Chaman’s main bazaar
Chaman’s underdevelopment as a town is sometimes a façade that hides the material oasis inside. In large courtyards next to mud-brick houses instead of tied up farm animals, there are cars of every kind and colour. Whole rows of Toyotas; Vitz, Corolla, Premio, Camry, even the new hybrid Prius.
Jan has been in the rental car business for twenty years. According to him, car dealers in Chaman are so rich, they walk around with plane tickets to Dubai in their pockets. They just don’t show their wealth because lavish living would invite official scrutiny.
He confesses his rental car business also gets its transport from the same illegal source. As, he says, does everyone else including local politicians and influentials who are in the market for luxury cars, SUVs and four-wheel drives. Jan says a neighbour of his bought a 2008 model of the Toyota Mark X for one million rupees, when the market rate is closer to three million rupees. The Land Cruisers that cost upwards of six million rupees, he adds, can be bought for half that amount.
Pakistan has had to revise the list of items on the transit tradeagreement so many times custom officials say they often lose track.
In 2014, two army officers serving in the FC died in a car accident near Kuchlak. Pictures from the crash revealed they were in a sports car. The incident lead to an inquiry which eventually resulted in the dismissal of six army officers earlier this year, over charges of corruption.
The fateful vehicle was reputedly confirmed to have been smuggled by the inquiry.
Even though Afghanistan, unlike Pakistan, is a left-hand drive country, they have had to impose bans on the import and registration of right-hand drive vehicles, so lucrative is the car trade across the border. But this has not affected the smuggling of spare auto parts.
Cars coming into Pakistan this way are all non-custom paid vehicles and the vehicles are impounded, and later auctioned off, if caught.
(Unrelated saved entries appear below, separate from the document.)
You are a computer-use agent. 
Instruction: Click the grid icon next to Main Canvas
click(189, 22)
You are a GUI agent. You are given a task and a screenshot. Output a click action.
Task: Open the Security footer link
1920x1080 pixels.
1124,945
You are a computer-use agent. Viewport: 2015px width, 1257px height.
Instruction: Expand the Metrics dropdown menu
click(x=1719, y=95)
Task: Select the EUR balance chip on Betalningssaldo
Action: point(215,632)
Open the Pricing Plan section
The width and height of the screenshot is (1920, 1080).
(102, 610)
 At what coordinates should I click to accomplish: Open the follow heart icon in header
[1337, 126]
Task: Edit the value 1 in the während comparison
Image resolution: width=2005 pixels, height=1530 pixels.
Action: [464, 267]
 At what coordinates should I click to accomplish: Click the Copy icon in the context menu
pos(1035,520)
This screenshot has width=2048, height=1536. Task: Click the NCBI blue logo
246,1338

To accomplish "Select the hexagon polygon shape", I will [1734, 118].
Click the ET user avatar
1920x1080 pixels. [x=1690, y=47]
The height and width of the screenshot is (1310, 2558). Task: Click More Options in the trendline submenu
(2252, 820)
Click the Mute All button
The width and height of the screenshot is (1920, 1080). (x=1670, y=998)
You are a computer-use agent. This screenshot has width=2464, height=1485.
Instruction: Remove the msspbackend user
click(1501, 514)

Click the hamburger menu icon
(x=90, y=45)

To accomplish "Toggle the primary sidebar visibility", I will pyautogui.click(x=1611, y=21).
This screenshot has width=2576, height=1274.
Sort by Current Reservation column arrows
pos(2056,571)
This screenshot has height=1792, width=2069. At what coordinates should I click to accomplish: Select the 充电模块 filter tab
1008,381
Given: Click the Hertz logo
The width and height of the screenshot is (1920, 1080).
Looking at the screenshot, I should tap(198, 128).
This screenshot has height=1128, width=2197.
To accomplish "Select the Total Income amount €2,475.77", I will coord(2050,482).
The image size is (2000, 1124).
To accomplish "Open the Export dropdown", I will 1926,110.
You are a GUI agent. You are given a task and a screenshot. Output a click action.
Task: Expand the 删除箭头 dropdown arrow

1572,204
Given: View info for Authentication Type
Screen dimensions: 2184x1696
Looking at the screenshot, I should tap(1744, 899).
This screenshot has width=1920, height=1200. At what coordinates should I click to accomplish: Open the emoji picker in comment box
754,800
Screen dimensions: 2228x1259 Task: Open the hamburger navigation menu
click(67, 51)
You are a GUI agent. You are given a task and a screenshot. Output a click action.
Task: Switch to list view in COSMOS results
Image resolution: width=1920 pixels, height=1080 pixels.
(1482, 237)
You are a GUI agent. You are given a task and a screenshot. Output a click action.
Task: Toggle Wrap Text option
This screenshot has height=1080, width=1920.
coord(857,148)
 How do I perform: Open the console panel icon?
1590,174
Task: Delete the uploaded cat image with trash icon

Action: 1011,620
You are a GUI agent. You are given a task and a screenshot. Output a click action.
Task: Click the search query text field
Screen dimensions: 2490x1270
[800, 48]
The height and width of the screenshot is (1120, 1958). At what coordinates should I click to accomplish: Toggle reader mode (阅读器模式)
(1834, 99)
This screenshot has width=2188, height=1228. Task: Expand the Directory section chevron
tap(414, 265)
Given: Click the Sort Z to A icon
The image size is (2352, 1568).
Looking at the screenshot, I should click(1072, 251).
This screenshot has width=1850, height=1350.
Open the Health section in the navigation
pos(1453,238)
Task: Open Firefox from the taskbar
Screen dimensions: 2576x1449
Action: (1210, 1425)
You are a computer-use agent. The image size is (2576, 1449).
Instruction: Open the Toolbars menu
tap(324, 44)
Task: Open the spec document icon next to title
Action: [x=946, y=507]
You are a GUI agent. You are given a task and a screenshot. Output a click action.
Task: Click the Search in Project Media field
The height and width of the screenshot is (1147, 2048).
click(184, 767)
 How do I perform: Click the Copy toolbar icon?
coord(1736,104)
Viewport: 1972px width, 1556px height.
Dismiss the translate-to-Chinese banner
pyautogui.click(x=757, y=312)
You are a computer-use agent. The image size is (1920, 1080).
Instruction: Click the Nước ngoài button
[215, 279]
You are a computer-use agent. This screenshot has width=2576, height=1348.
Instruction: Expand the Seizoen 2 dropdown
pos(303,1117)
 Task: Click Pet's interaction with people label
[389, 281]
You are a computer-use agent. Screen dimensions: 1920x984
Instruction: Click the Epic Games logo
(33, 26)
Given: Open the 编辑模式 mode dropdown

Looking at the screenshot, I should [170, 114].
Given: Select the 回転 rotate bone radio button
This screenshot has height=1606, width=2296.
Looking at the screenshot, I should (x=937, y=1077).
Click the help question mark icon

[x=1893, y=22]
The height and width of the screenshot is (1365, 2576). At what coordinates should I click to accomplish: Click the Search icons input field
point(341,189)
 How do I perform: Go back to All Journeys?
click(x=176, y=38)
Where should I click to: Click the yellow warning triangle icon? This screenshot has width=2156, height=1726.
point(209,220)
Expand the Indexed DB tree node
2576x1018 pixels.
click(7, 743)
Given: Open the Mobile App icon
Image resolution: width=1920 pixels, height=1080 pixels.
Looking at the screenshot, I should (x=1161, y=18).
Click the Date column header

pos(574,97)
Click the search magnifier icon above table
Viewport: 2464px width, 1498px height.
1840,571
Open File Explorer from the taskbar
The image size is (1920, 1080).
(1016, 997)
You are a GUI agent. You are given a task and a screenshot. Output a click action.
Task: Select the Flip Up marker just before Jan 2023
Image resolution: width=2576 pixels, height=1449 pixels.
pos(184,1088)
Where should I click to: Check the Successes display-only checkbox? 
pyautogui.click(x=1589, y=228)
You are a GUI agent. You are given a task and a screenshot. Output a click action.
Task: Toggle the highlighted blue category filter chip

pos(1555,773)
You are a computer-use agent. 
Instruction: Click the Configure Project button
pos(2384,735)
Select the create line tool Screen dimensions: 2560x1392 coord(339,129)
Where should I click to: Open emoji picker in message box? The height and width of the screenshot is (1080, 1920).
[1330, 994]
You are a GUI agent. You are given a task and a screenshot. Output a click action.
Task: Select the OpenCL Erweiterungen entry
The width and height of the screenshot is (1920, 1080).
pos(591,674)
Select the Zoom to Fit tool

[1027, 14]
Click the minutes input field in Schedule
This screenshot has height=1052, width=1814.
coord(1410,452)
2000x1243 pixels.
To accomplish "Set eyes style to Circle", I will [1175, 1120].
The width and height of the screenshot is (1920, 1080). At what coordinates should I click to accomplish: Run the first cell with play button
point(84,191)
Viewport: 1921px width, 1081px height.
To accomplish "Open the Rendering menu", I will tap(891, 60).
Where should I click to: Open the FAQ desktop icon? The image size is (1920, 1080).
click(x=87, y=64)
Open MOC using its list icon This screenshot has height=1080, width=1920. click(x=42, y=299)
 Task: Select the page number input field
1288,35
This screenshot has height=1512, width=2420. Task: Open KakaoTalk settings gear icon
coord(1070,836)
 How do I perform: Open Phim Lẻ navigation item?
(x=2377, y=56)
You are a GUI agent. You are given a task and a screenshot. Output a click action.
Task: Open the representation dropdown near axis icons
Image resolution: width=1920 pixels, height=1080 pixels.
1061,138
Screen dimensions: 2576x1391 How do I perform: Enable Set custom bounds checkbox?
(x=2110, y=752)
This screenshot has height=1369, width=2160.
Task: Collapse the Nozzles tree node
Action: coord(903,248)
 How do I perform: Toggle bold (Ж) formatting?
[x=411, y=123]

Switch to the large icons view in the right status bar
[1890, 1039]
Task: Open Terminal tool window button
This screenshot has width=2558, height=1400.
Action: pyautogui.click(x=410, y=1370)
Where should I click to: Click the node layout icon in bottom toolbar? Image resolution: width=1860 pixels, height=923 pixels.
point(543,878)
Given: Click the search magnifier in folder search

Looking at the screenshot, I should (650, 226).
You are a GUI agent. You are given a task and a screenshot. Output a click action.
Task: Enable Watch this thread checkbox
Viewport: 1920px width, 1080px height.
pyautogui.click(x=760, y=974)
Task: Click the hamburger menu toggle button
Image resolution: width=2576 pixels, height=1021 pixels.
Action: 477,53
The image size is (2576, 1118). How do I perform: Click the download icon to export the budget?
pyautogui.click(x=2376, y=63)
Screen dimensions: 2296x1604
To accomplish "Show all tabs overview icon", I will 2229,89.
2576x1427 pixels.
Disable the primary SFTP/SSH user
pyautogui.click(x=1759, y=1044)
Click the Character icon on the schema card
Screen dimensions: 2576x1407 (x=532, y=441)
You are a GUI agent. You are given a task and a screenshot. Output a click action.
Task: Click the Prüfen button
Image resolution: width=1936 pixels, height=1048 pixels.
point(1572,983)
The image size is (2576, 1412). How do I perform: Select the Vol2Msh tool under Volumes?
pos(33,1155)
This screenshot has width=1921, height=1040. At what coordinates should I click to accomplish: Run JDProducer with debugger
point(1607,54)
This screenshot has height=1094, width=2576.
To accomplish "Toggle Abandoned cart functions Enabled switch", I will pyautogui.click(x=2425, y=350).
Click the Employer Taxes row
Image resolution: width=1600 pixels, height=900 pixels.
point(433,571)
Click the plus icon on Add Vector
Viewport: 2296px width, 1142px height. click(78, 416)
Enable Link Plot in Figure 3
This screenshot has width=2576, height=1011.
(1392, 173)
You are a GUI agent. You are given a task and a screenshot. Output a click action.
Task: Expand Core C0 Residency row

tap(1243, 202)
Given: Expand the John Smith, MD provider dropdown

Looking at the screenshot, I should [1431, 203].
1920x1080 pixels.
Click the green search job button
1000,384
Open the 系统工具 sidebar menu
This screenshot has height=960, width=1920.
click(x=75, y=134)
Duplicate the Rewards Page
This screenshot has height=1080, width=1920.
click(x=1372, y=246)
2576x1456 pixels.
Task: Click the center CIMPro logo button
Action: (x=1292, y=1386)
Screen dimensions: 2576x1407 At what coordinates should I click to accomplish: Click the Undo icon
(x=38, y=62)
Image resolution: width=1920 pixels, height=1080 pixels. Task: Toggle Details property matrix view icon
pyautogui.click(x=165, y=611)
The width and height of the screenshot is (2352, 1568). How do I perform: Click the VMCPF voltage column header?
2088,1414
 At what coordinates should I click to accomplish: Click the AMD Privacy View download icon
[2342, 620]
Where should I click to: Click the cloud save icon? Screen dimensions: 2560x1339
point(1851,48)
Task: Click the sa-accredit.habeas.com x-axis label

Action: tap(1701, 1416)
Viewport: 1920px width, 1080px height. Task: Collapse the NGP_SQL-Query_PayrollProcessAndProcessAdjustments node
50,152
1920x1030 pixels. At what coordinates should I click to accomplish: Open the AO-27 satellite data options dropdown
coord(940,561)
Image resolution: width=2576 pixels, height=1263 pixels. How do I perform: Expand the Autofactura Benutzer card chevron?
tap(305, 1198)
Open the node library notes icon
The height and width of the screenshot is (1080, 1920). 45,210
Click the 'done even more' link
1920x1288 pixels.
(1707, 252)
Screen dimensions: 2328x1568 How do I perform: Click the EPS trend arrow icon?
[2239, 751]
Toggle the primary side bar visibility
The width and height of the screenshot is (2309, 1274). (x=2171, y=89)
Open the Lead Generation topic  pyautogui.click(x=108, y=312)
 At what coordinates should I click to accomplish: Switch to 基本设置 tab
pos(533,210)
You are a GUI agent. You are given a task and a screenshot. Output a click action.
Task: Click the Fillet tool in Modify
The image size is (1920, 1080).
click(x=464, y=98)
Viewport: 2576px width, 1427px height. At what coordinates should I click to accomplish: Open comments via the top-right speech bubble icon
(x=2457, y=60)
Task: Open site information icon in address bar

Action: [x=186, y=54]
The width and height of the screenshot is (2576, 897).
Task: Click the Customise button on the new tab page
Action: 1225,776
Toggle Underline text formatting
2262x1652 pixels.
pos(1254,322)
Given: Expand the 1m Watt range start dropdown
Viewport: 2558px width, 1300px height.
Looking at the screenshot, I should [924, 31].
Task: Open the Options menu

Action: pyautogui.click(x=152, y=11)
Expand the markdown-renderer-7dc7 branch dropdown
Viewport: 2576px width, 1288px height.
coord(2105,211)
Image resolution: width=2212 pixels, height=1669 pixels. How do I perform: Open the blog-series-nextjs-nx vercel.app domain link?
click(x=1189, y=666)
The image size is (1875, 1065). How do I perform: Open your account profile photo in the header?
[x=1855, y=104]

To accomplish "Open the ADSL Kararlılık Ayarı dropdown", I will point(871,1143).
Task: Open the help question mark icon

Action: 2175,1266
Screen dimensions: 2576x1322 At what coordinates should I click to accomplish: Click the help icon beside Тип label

Sometimes they are regularised under amnesty schemes in exchange for token fines — the last was issued in 2013 by the FBR. While this generates some (nominal) official revenue, critics argue it also legitimises the illegal trade that produces them.
Customs officers say luxury vehicles find their way to Afghanistan from showrooms in Dubai, where the trading economy relies on low import and export duties. They also say the cars come disassembled in major chunks, the body smuggled separately to the engine, making them harder to detect among legally allowed items of trade. But the locals I talked to uninhibitedly said they’re just driven across the border.
The writer is a staffer at the Herald.